Redacción. — En una ceremonia sin precedentes realizada en la ciudad de Cali, Abelardo De La Espriella toma posesión oficial este 7 de agosto como nuevo presidente de la República de Colombia para el periodo 2026-2030.
La llegada de De La Espriella al poder se da tras uno de los procesos electorales más reñidos de la historia reciente del país. En la segunda vuelta celebrada el pasado 21 de junio, la diferencia en el escrutinio oficial apenas superó los 250.000 votos, reflejando una nación fragmentada en dos modelos ideológicos radicalmente opuestos.
Por un lado, el nuevo mandatario llega respaldado por los electores que apostaron por su propuesta de la «Patria Milagro», estandarte de una nueva derecha enfocada en el fortalecimiento de la seguridad, el libre mercado y la reducción del aparato estatal.
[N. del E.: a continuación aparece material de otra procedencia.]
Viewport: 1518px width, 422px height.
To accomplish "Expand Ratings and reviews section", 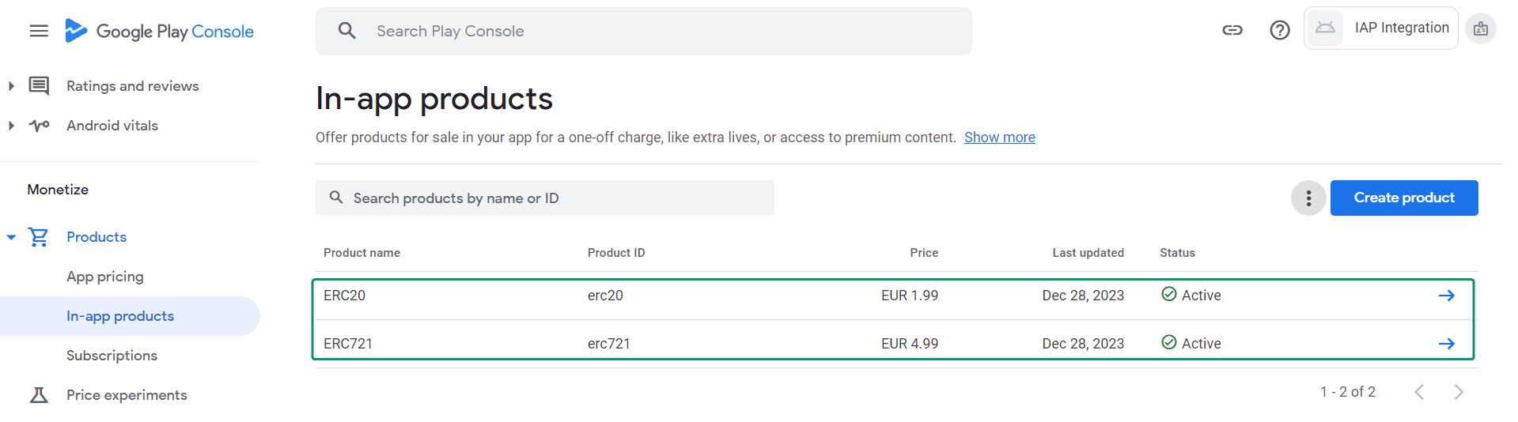I will pos(11,86).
Por el otro, el liderazgo de la oposición quedará firmemente anclado en la estrategia de Iván Cepeda y el partido de izquierda Pacto Histórico, quien figuró como su contendor directo en el balotaje y desde ya encabeza el contrapeso político al nuevo Ejecutivo.
Con un mapa político completamente redefinido y las heridas de una campaña polarizada aún abiertas, el gobierno de De La Espriella afronta el reto inmediato de conciliar gobernabilidad institucional en medio de un pulso ideológico ineludible.